People referring you to Scott Ambler's essays are right on. In a recent email newsletter he talked about the right reasons to document - to communicate to external groups, to communicate clearly to peers, to help yourself figure things out, etc - and the wrong reasons. Good things to check yourself against now & then.
Boundary & controller objects. Start with them there on your first cut. Depending on your framework and platform, controllers may go away as other objects take on the responsibilities. If they're not interesting after the third diagram, ditch em.
The ONE CLASS DIAGRAM is pretty silly. When I started using Rational
Rose it was a neat epiphany to understand it held one MODEL but let you draw many DIAGRAMS with any subset of the model you needed to get some idea across. The difference between model & diagram might help you talk this through with the mgr. If he's seriously clueless about OOAD, try to enlighten him or brush up your resume.

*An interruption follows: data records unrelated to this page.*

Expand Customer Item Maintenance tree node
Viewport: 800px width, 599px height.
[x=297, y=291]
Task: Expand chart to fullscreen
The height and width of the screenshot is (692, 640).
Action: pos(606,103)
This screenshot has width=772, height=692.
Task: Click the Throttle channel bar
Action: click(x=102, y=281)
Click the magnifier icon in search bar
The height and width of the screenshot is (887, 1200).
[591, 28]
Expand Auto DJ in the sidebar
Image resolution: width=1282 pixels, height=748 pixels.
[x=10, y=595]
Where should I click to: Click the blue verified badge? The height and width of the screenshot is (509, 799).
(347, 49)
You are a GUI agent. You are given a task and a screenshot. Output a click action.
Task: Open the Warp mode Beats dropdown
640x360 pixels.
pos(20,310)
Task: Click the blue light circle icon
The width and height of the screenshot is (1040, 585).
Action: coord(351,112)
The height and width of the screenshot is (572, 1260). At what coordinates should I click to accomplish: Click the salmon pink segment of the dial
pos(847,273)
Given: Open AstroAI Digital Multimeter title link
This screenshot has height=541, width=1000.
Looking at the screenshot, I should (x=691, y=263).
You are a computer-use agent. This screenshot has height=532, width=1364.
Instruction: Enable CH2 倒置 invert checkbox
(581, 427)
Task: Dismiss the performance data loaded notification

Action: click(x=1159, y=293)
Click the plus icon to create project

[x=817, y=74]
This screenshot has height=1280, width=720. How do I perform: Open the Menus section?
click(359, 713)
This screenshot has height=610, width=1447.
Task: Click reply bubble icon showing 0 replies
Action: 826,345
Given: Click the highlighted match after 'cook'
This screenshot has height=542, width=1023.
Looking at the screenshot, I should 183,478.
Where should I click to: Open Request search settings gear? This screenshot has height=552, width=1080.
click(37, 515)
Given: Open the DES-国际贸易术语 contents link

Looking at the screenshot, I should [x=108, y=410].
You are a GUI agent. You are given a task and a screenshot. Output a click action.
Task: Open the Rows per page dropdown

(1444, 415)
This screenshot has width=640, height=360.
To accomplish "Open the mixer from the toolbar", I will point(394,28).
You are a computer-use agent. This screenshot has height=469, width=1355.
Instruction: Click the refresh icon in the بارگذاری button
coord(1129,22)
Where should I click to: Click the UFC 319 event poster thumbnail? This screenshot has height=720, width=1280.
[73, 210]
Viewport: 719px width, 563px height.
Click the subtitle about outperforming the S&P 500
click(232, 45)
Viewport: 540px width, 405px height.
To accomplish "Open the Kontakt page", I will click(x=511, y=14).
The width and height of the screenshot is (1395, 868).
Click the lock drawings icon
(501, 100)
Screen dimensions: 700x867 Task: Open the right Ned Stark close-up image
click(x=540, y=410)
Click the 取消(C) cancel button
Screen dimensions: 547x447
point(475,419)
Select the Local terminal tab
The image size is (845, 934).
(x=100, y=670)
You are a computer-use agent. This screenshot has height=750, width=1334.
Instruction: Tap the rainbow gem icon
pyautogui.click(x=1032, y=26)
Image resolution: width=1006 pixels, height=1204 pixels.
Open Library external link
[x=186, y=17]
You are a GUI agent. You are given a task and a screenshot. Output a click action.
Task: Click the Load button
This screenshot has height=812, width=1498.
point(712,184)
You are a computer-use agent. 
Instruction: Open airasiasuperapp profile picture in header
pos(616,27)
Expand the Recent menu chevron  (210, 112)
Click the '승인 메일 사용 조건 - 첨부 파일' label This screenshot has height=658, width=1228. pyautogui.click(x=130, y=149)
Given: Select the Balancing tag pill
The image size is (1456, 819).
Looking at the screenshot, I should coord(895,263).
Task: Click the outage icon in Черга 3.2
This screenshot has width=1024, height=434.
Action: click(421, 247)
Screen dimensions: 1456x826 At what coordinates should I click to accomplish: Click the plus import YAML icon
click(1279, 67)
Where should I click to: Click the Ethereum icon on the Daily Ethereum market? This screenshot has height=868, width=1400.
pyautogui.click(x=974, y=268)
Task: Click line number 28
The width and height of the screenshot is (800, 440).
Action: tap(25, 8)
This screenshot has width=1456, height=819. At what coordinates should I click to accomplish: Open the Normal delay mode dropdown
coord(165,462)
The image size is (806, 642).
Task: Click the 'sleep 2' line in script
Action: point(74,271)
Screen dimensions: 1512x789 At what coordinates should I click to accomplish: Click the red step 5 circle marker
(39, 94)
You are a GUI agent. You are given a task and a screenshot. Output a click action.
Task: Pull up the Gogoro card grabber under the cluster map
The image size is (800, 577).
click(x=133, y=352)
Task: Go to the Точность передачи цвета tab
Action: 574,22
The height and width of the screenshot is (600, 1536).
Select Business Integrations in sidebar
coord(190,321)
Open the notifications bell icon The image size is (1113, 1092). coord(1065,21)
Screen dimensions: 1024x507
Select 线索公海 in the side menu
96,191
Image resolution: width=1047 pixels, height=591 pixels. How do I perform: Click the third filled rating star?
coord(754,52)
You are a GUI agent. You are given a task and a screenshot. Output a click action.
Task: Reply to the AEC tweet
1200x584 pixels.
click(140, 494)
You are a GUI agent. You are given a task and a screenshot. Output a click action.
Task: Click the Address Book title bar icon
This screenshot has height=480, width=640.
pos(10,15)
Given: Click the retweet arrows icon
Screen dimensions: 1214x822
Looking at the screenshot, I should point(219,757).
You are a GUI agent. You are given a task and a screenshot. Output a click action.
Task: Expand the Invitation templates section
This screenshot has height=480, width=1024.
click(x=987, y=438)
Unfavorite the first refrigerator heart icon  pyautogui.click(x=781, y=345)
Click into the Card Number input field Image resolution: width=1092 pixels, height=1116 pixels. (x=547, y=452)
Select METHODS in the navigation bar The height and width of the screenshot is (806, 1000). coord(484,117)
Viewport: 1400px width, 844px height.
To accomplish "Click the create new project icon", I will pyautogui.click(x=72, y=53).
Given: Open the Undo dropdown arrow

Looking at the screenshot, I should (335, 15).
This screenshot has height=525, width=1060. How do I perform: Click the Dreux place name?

Sequence diagram per external stimulus. Probably overkill, but a useful thing to think about. What I usually find is that the first one is very interesting, the second one is real similar, and most of the rest are (yawn) more of the same. You'll find yourself working out an architecture that explains the general case, and only the exceptional cases are interesting after that. I'm on a new system right now with an unfamiliar vendor architecture, so we're hammering out a notation to show multiple interactions in one diagram, trying to see what's important and what's not. We've done that first really interesting one so far.
I'm sure by next month these diagrams will be much briefer and we'll have a vocabulary of standard bits that make most pictures unnecessary.
Collaboration diagrams - break em up when they get too messy to read.
Try to relax, adapt your design techniques to the situation, don't feel locked into any "right" set of artifacts or processes. I hope you can have fun at this in your environment.